Pyrostegia venusta, also commonly known as flamevine or orange trumpet vine, is a plant species of the genus Pyrostegia of the family Bignoniaceae originally native to southern Brazil, Bolivia, northeastern Argentina and Paraguay; today, it is also a widely cultivated garden species.

==Description==
It is an evergreen or semi-deciduous, vigorously-growing climber, capable of reaching 5 m in height. The foliage is made up of opposite, pinnate leaves with two or three, 4 to 8 cm leaflets, and a 3-branched tendril, which all arise together from the end of the leaf petiole.
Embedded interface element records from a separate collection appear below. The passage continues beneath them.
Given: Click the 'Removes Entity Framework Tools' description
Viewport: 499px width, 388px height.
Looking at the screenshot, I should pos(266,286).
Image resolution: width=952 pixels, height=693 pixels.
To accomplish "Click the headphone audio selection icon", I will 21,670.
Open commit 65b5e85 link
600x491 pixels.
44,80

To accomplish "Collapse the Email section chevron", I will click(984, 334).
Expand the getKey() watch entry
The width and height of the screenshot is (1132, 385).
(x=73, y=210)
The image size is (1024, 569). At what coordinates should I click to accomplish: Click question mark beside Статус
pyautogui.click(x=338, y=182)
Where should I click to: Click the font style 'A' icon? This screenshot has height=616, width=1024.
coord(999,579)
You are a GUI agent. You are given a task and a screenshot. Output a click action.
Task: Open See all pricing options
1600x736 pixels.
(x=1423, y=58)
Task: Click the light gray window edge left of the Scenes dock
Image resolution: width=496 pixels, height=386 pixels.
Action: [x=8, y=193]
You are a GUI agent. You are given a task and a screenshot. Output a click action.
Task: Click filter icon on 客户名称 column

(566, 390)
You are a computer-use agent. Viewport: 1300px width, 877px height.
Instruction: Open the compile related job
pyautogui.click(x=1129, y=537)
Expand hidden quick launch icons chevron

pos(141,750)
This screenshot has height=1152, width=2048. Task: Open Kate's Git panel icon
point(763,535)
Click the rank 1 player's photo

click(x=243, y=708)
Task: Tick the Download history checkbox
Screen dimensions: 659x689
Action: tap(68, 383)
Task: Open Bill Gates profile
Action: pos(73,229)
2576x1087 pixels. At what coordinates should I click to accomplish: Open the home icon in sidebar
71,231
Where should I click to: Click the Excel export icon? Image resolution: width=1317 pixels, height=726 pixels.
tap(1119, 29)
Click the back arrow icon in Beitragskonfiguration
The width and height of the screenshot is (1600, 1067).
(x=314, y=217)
The orange flowers, which appear from winter to spring, are 5 to 9 cm long and densely clustered. They are pollinated by hummingbirds. The fruits are smooth, 3 cm long brown capsules.

==Cultivation==
The plant is sensitive to cold winds and prefers sunny, sheltered locations. Its frost hardiness USDA zones are 9 to 11. It is resistant to soil salinity.

The plant has forked tendrils, which will cling to any rough surface, including brick walls. It can be grown from semi-hardwood cuttings taken in summer, autumn or winter.

It is naturalised in eastern Australia, eastern Africa and in the southeastern United States.

==Taxonomic history==
The species was first described by John Miers in 1863.

==Etymology==
Venusta means 'beautiful', 'charming', or 'graceful'. "Pyrostegia" is from the Greek pyros 'fire', relating to the colour of the flowers and the shape of the upper lip, and stegia 'covering'. When the flowers cover a building, it may appear to be on fire.